- **Exercise objective**
Look through the entries for the string "agent", and copy each line that holds it.

- **Material for the task**

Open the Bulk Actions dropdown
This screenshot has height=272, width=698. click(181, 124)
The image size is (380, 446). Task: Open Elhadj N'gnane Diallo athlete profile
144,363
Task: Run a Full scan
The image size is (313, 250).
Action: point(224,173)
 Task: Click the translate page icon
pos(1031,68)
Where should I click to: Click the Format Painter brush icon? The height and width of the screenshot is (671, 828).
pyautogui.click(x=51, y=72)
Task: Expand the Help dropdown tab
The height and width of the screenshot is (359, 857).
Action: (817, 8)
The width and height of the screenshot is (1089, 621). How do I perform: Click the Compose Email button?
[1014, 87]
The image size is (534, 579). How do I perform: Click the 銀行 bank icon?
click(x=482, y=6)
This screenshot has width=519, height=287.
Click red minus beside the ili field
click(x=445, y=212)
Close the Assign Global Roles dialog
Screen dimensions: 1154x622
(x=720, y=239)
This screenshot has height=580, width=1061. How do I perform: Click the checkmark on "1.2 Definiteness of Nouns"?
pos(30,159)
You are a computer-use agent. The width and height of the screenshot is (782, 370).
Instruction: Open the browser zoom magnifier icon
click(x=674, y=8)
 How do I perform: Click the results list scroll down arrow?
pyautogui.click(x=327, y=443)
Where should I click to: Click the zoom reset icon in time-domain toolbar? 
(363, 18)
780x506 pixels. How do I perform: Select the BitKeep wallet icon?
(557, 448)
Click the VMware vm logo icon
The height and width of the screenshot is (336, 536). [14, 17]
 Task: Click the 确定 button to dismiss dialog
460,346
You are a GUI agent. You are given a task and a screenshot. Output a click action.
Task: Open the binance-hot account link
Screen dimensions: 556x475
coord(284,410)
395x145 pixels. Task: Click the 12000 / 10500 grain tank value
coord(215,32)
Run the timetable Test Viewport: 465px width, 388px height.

- **Completed exercise**
You are a computer-use agent. The width and height of the screenshot is (782, 370).
You are a GUI agent. You are given a task and a screenshot. Output a click action.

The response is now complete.